* Exercises to complete:
**a.** Transcribe the portion of the passage about fieldwork in Alaska and the Falklands that opens with "The Falkland Islands was" and closes with "place there now.".
**b.** Write the next part of the account of working in Alaska and the Falkland Islands, picking up after its final sentence.

* Reading passage:
Can I pick two? Alaska and the Falkland Islands have special places in my heart because of many great adventures, unforgettable moments, beautiful sights, and fun people.
In Alaska, I spent over 800 days at sea, and it was an experience I never expected. I worked on commercial fishing boats out in the Bering Sea and the Gulf of Alaska, monitoring and reporting on catch for the National Marine Fisheries Service. I worked on deck, alongside fishermen as they brought fish on board. I counted, weighed, and took samples from fish to help assess the status of fish populations to ensure the fisheries remained sustainable. I also recorded sightings of rare seabirds such as short-tailed albatross, and watched killer whales compete with captains for the catch. It was the busiest, roughest, and most dangerous job I ever had, but I enjoyed it.
The Falkland Islands was also a great place and a unique experience. So many penguins and sheep! I really loved it there. I worked in the Falklands for a year, and traveled all over the Islands to interview locals and learn from them. I was gathering local ecological knowledge on whales. For decades, baleen whales had disappeared from the Falklands due to overexploitation from commercial whaling, but now they’re returning. I had the awesome opportunity to capture this story and map where whales could be found, which is helping more research take place there now.

(Stored items)
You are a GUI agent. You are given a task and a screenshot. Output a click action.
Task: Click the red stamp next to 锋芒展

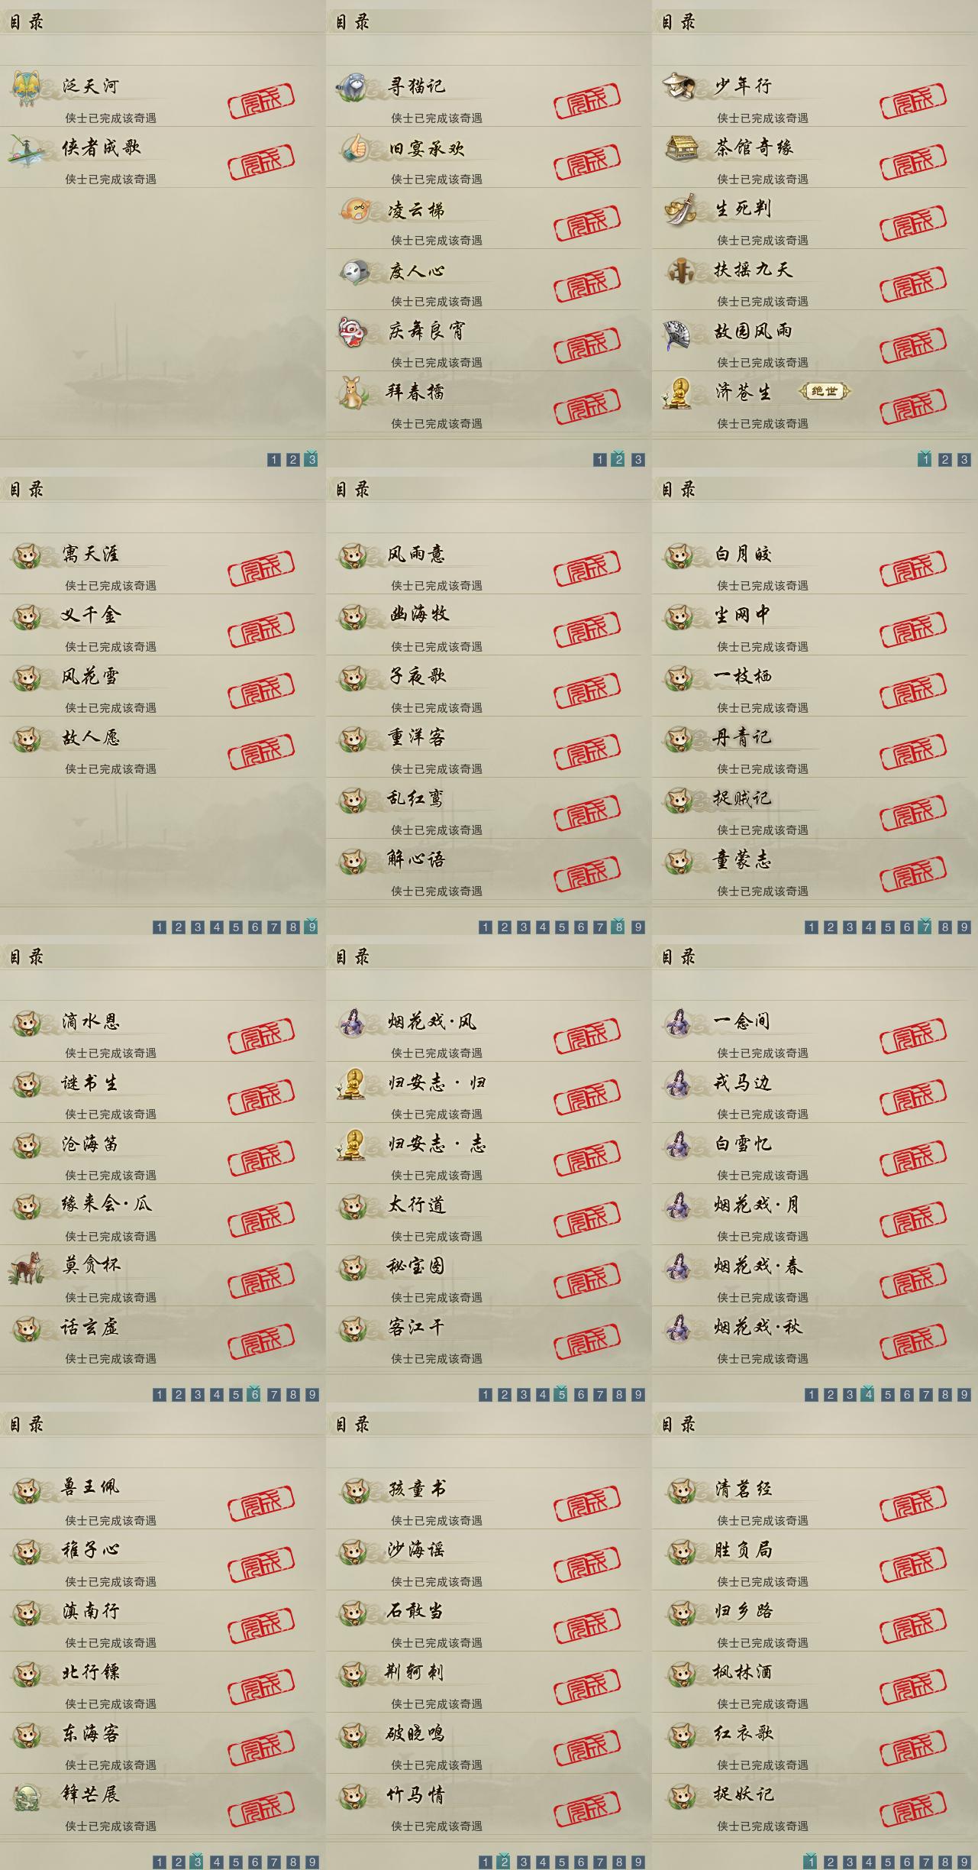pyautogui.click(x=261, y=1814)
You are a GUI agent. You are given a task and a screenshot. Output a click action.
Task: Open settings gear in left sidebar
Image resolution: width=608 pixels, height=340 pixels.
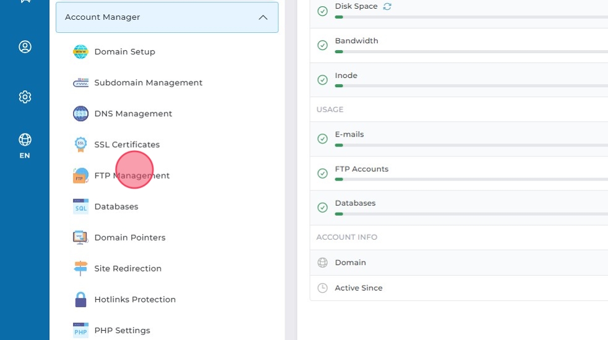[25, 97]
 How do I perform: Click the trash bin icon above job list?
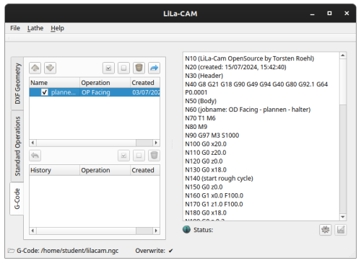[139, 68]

--

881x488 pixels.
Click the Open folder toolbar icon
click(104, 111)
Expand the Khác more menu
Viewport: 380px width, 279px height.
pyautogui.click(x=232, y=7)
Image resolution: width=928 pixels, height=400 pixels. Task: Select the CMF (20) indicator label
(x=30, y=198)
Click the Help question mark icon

==

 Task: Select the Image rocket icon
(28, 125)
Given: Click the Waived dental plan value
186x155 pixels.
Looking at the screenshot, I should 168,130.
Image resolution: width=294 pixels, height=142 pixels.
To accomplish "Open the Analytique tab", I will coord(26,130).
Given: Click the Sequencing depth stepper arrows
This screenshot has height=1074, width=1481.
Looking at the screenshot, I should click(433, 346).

* Answers provided:
**a.**
The Falkland Islands was also a great place and a unique experience. So many penguins and sheep! I really loved it there. I worked in the Falklands for a year, and traveled all over the Islands to interview locals and learn from them. I was gathering local ecological knowledge on whales. For decades, baleen whales had disappeared from the Falklands due to overexploitation from commercial whaling, but now they’re returning. I had the awesome opportunity to capture this story and map where whales could be found, which is helping more research take place there now.

**b.**
How can Christians be better cognizant of the environment around them? What are some of the most practical ways we can work to decrease our impact on species?
It’s easy for us to observe the plants, animals and water around us, but we may miss out on seeing the indirect ways humans and the environment affect each other—especially for problems that seem so far away from us. For example, when we see in the news that elephants are being poached, we instinctively think that the source of the problem is within the area where it’s happening (e.g., poachers, lack of enforcement). Yet, the demand driving this poaching—the demand for ivory—comes from all over the world. As another example, how about tourism? Some countries financially rely on it, and tourism can directly or indirectly protect species. If there is a drop in tourists coming from countries far away, it could cause locals to lose their income (as tour guides, restaurant or shop owners, rangers, etc.) and encroach on reserves to keep their families fed. Such complexities are becoming more evident, especially as our world becomes more connected.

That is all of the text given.